— TASK OBJECTIVE —
Return every line of the entries below that contains the word "отношении", copying each one unchanged.

— DATA RECORDS —
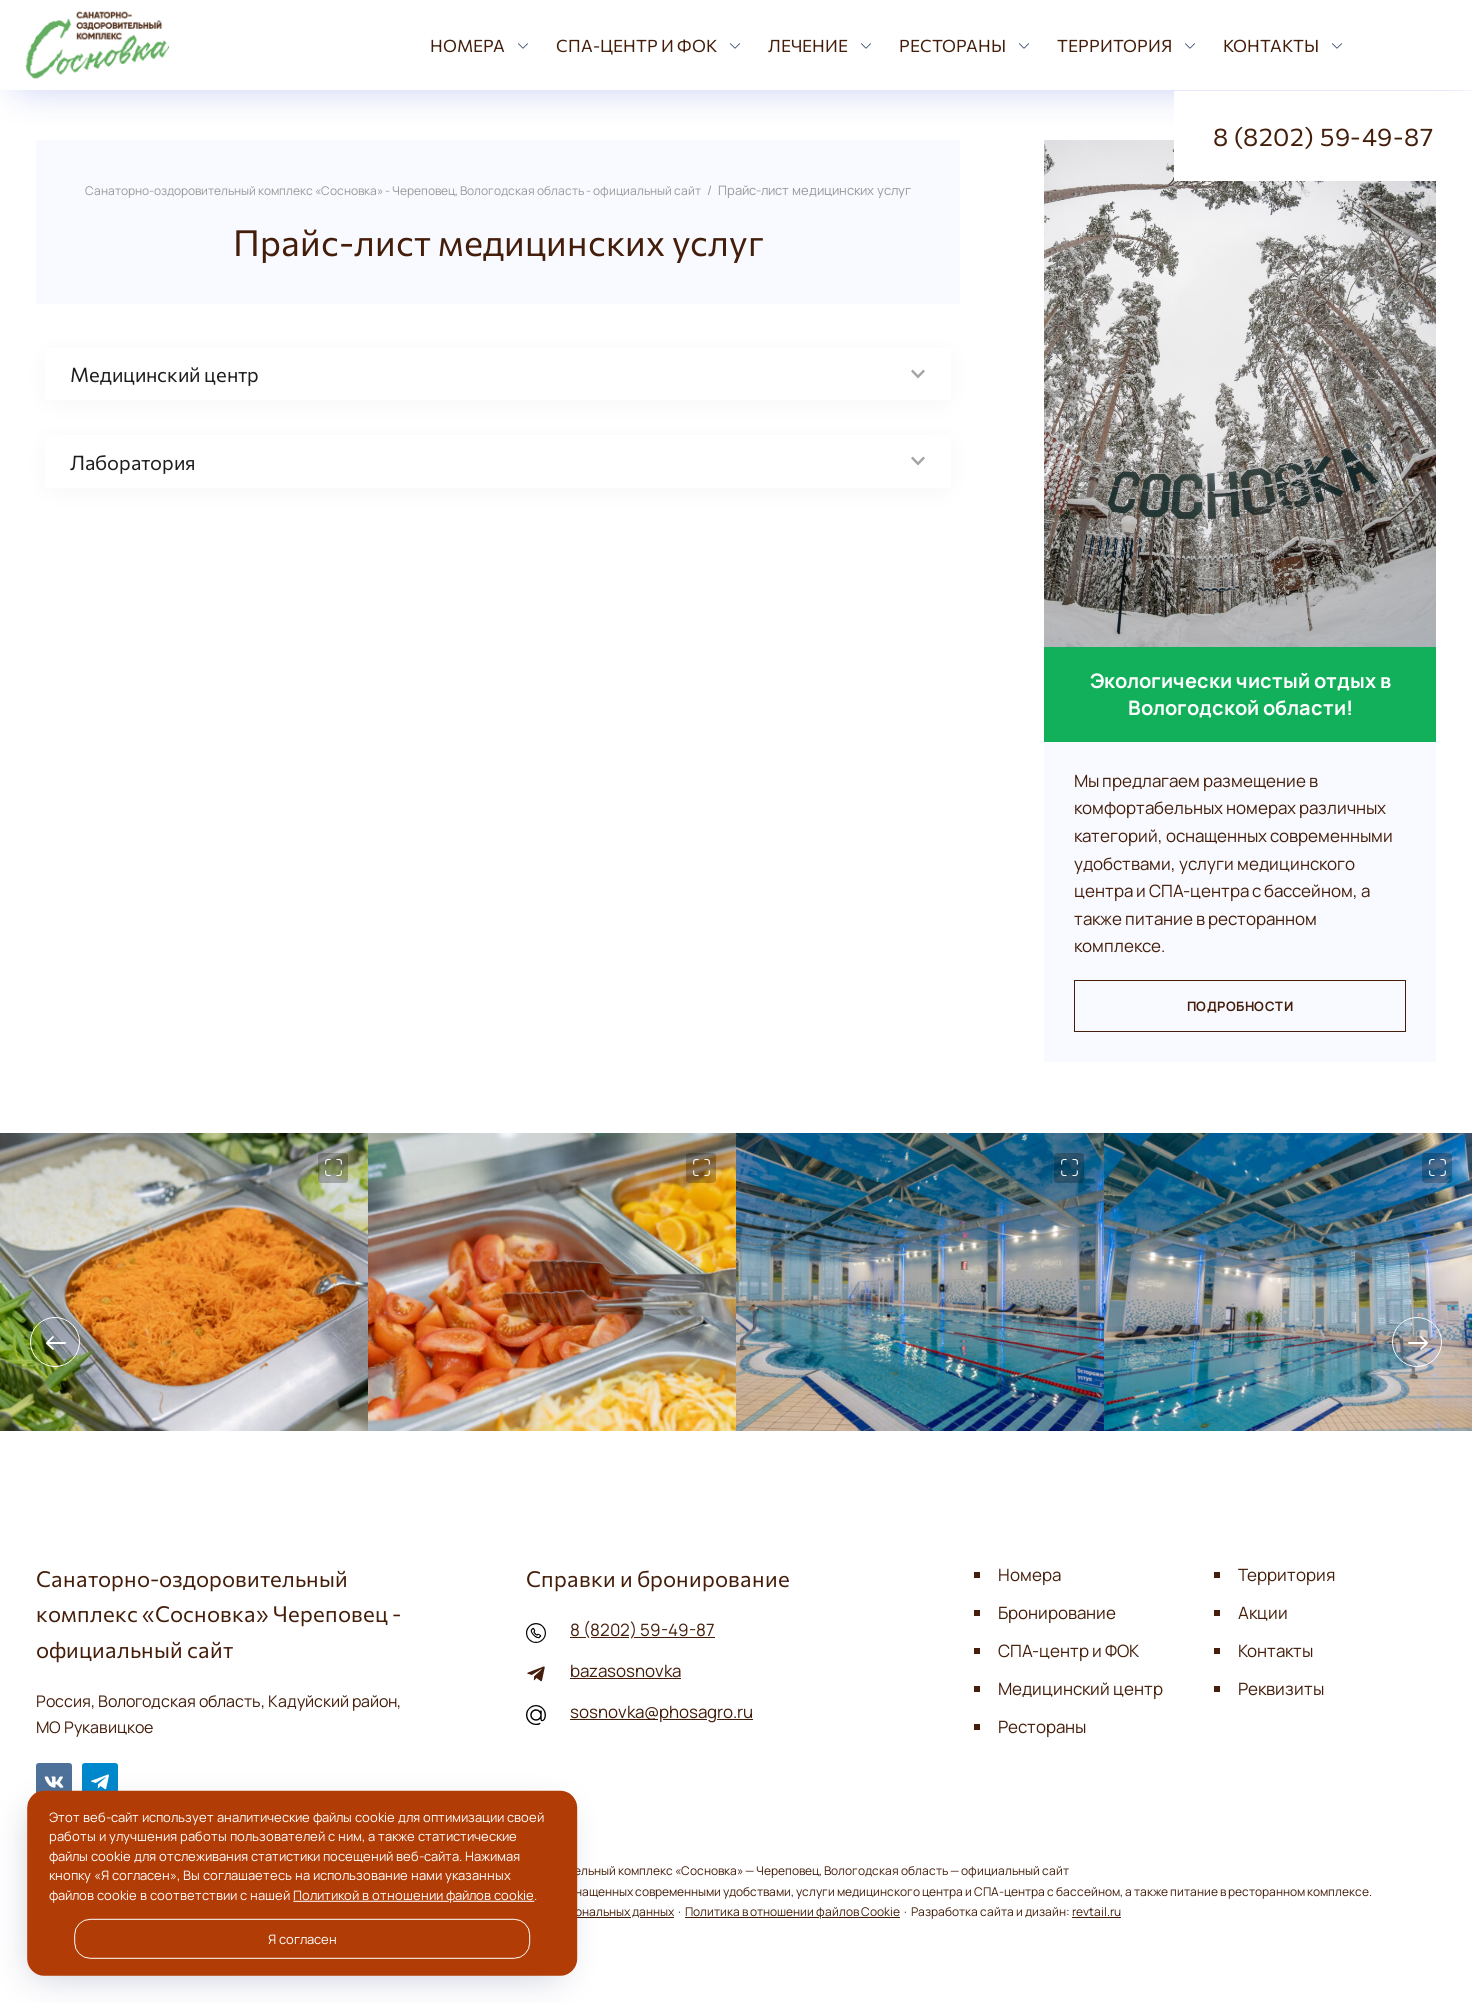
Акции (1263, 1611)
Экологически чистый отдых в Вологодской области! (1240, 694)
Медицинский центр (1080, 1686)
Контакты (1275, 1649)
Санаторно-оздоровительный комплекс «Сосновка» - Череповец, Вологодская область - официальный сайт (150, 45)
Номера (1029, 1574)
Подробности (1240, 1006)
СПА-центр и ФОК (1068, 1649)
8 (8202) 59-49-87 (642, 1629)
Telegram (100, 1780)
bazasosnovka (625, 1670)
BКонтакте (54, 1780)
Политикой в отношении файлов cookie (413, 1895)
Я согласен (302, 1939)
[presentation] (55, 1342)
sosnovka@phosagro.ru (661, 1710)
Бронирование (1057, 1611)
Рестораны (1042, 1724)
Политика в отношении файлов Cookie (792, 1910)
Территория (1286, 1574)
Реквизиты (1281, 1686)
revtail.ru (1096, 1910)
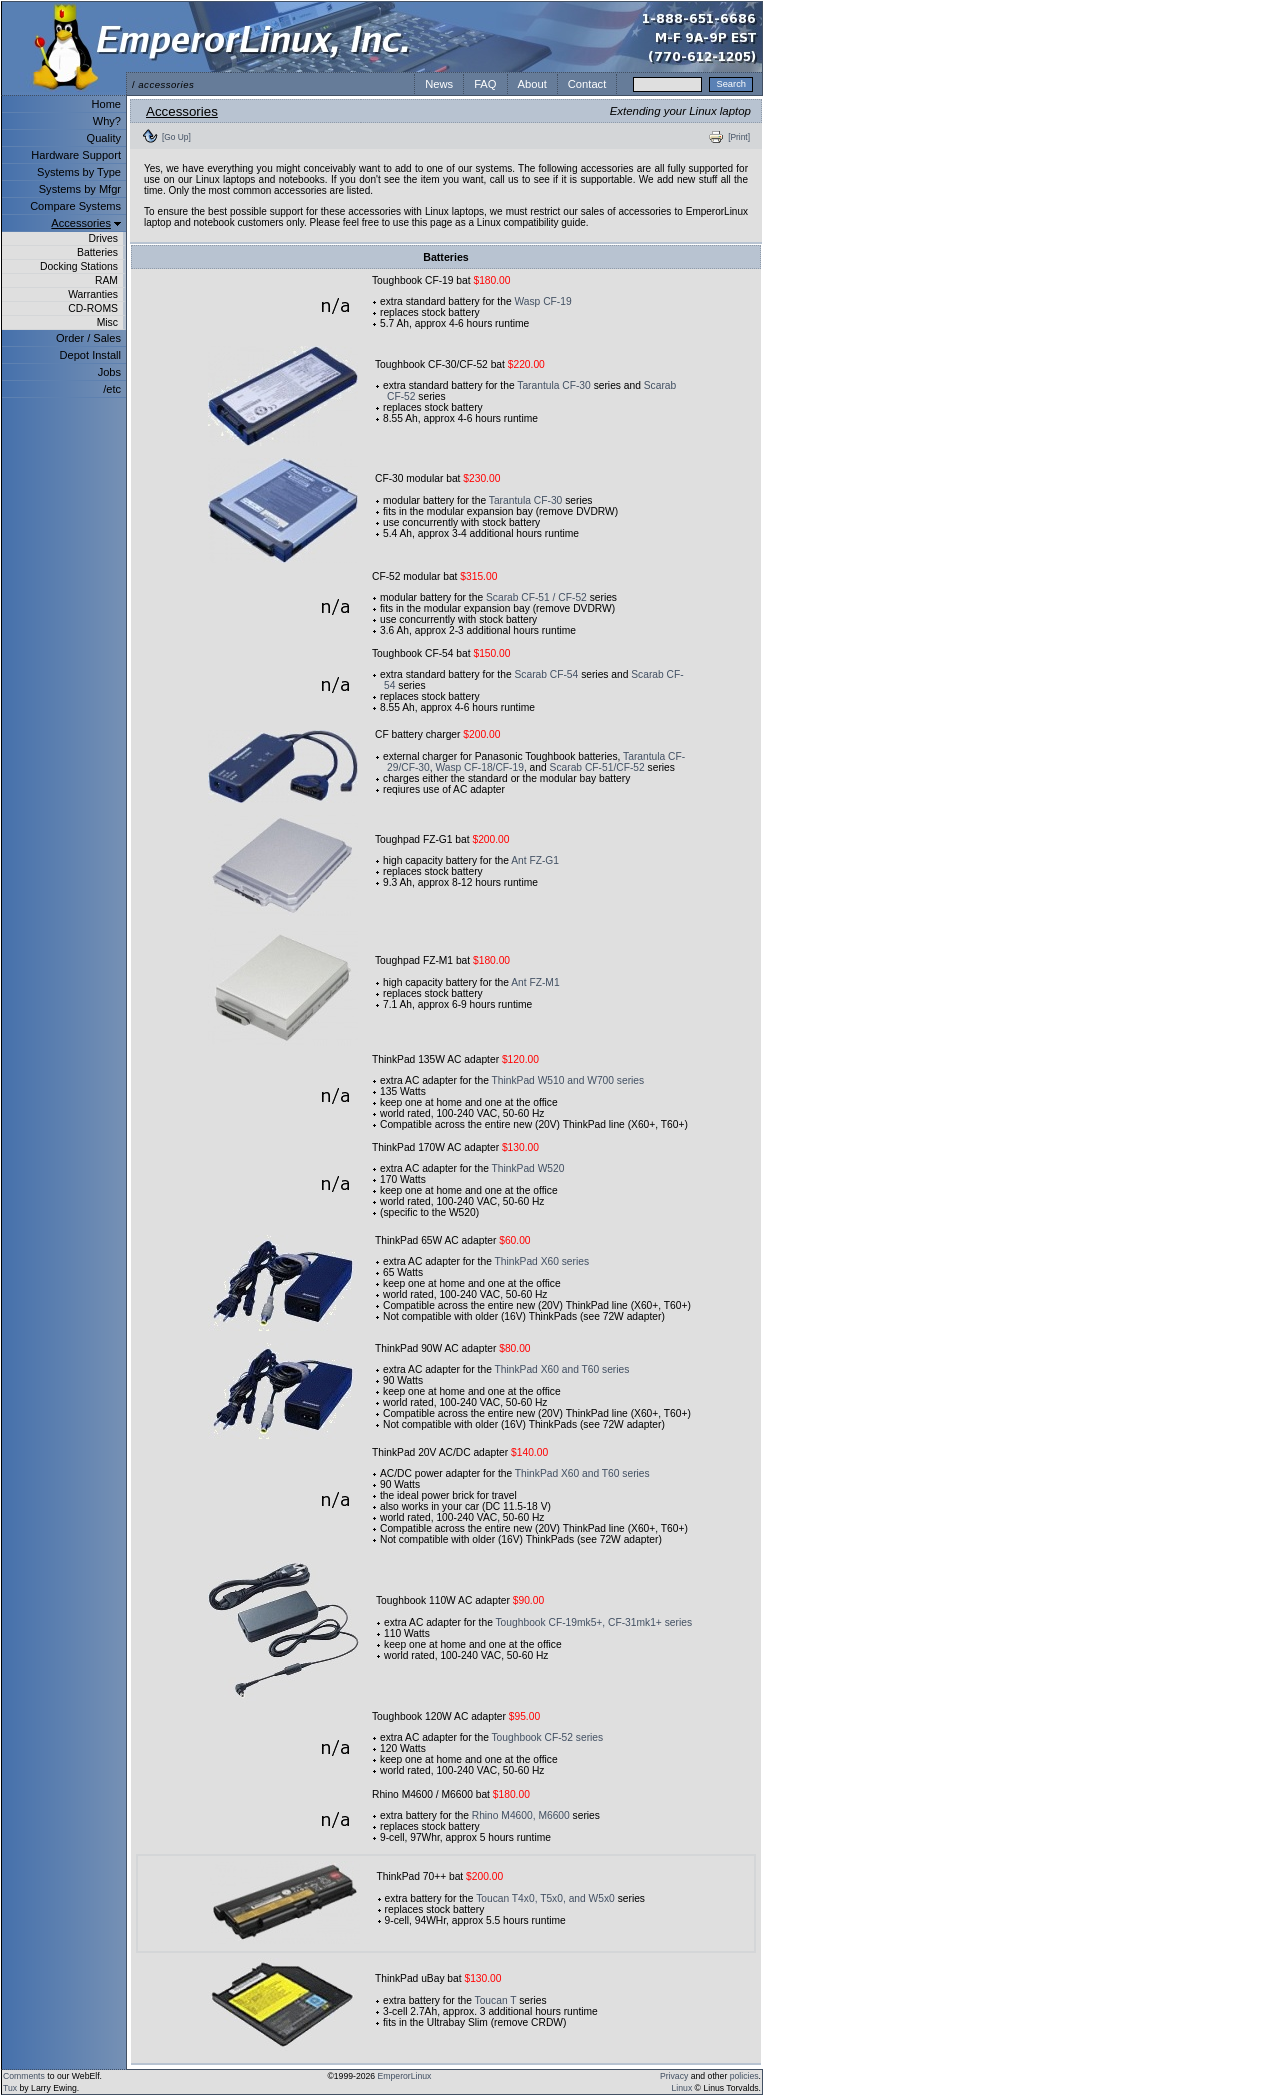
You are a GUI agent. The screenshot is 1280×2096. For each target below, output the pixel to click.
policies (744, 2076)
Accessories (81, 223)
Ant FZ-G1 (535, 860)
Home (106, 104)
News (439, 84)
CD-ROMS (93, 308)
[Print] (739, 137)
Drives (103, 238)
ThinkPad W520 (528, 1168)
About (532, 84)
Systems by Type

— RESPONSE —
Политикой в отношении файлов cookie (413, 1895)
Политика в отношении файлов Cookie (792, 1910)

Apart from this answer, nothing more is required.